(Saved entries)
══════════

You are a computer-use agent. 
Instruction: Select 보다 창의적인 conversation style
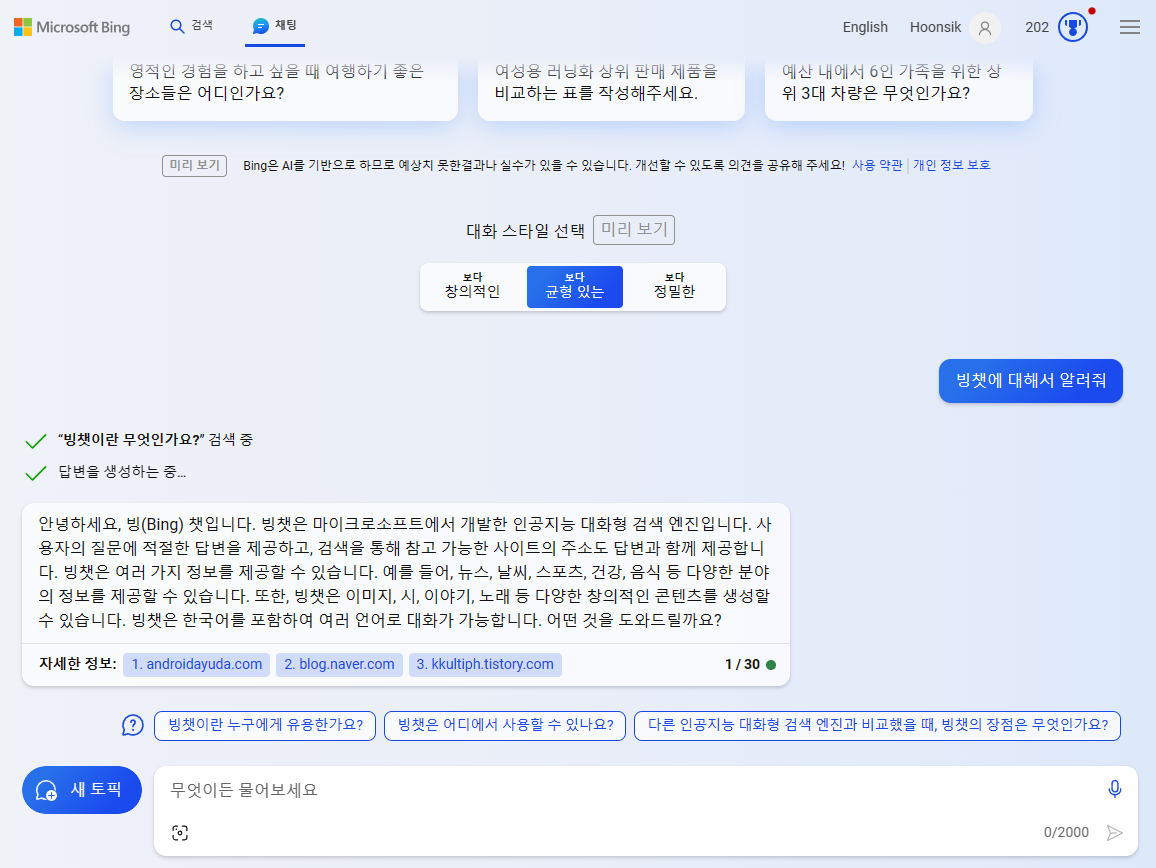473,286

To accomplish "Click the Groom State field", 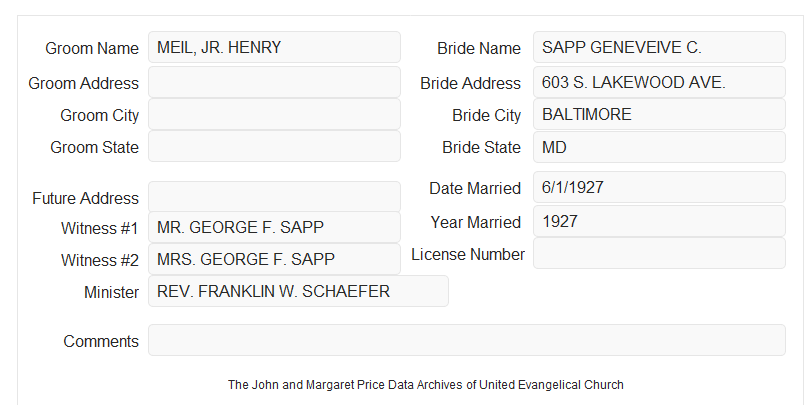I will (274, 146).
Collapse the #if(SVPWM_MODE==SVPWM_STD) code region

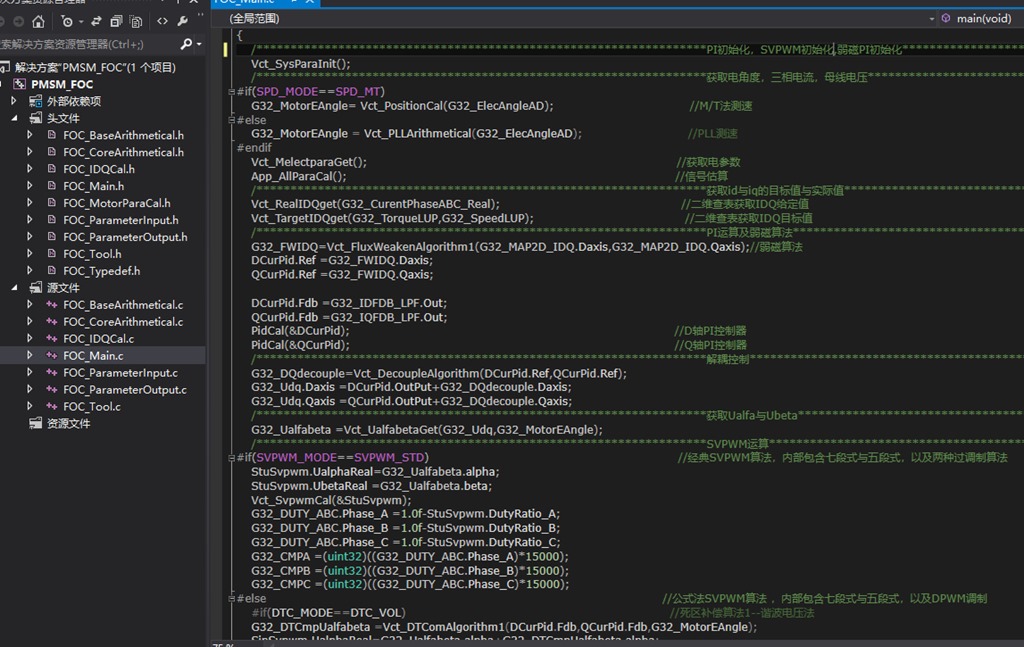click(231, 458)
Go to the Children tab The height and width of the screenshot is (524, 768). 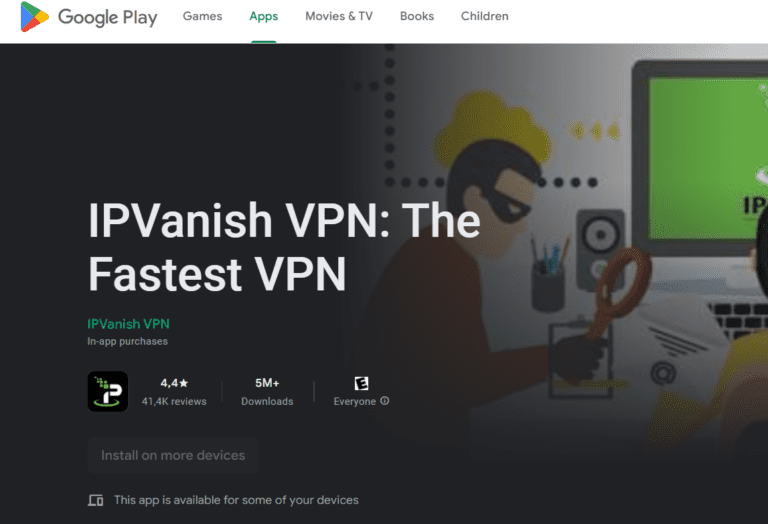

══════════

PROBLEM DESCRIPTION:
Restate the data exactly, though only from the line that contains "Collapse the #if(SVPWM_MODE==SVPWM_STD)" through its last line, both ends included and with the pictures left out.

ANSWER TO THE EXERCISE:
Collapse the #if(SVPWM_MODE==SVPWM_STD) code region

click(231, 458)
Go to the Children tab The height and width of the screenshot is (524, 768). 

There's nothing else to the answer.